Unify Corp. officials said that an accounting error would force the company to restate its financial results for the fiscal year ended April 30, 2007, as well as for the quarters ended January 31, 2007 and July 31, 2007.The announcement comes less than two week after the company reported its results for the quarter ended October 31.
The maker of application development and data management software said the error is related to the accounting for the company’s November 2006 acquisition of Gupta Technologies. The acquisition was part of a purchase and exchange agreement whereby, in addition to acquiring Gupta, Unify also sold its Insurance Risk Management division, the company explained.
The software company noted that it deems the error to be a significant control deficiency relative to the process of accounting for complex non-routine transactions. “In the future, the company will engage an outside accounting expert to advise it regarding any complex non-routine transactions to ensure accounting entries are properly recorded,” it stated.

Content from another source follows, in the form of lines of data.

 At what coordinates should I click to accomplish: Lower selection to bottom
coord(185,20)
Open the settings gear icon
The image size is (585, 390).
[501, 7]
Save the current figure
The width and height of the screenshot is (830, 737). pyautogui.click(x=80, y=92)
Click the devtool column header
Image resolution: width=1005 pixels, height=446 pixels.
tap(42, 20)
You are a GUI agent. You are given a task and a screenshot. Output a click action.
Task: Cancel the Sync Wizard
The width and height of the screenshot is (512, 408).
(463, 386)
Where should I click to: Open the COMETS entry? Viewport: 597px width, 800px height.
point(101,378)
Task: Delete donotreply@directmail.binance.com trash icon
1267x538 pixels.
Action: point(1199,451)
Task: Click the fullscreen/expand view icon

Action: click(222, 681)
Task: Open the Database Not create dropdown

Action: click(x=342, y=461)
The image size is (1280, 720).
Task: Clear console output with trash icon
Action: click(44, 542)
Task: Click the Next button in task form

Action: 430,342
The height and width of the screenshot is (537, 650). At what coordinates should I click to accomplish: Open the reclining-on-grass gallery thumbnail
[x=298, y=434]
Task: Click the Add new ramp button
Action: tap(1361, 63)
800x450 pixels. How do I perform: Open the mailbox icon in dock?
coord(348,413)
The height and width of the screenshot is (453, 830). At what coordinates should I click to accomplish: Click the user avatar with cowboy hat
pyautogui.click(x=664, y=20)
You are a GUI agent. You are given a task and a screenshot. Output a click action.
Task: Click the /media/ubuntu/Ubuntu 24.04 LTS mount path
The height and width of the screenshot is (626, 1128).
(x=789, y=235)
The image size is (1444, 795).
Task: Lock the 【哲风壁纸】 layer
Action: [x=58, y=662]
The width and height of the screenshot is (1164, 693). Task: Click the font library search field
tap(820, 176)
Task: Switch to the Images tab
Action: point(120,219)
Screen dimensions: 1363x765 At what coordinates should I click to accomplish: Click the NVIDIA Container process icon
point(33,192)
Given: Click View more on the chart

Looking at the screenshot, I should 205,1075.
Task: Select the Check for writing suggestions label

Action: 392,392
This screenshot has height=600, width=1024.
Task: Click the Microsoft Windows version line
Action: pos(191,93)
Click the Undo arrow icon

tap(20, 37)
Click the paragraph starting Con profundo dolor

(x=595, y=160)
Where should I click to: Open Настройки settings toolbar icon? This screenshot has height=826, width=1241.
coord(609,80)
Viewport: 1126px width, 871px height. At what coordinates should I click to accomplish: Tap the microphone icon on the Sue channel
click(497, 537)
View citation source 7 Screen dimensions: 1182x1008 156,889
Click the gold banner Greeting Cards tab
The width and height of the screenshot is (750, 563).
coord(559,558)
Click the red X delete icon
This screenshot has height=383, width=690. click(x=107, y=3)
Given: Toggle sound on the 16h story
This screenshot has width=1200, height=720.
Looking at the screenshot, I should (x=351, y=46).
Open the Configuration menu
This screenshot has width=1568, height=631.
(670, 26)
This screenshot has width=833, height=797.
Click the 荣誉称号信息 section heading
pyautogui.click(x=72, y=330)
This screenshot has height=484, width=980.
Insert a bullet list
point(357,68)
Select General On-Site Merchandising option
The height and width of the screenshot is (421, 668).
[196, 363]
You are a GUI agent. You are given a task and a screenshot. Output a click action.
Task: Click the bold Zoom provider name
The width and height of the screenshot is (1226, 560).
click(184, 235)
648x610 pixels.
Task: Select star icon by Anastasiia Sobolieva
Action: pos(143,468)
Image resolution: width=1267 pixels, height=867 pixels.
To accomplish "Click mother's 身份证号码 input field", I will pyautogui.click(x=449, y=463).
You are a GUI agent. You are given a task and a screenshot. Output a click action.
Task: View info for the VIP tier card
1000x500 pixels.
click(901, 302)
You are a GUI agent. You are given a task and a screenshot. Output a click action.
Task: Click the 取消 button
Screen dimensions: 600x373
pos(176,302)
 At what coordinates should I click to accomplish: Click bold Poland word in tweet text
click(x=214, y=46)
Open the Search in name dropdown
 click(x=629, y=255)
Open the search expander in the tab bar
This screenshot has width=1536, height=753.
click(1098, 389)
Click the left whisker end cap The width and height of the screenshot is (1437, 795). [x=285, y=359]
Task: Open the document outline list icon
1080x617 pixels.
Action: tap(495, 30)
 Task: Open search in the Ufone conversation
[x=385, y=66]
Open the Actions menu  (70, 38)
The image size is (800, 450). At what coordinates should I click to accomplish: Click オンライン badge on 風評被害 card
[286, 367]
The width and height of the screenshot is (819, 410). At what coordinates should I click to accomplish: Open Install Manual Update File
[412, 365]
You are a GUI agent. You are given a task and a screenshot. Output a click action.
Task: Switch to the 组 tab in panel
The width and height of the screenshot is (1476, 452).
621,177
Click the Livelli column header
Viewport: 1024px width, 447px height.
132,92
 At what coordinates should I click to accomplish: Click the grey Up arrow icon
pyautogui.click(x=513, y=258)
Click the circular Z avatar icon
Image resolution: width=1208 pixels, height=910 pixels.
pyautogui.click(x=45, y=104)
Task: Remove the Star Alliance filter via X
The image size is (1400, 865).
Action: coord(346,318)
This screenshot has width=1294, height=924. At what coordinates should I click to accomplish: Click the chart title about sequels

In accounting for the purchase and exchange transaction, the company incorrectly capitalized $384,000 in future payments as direct costs of the sale and acquisition, instead of indirect costs that should have been expensed, Unify noted in a regulatory filing.
Unify said the error was identified by its auditors, Grant Thornton LLP, as a part of routine discussions with the company during their quarterly review of the company’s financial statements for the most recent quarter, which the company filed with the Securities and Exchange Commission on November 29.
The restatement increases the company’s loss from discontinued operations for fiscal 2007 and for the quarter ended January 31, 2007 by $384,000. The adjustment also increases the net loss by the same amount. The restatement also decreases the amount reported as goodwill by $384,000 as of April 30, and for the quarters ended January 31 and July 31.
In the November 29 regulatory filing, Unify disclosed that management believe the would amount to $734,000, but that it would have no impact on the equity position of the company. However, it its most recent filing, the company said it determined that $350,000 of the accrued expense for future payments had been properly expensed, leaving only a balance of $384,000 to be expensed.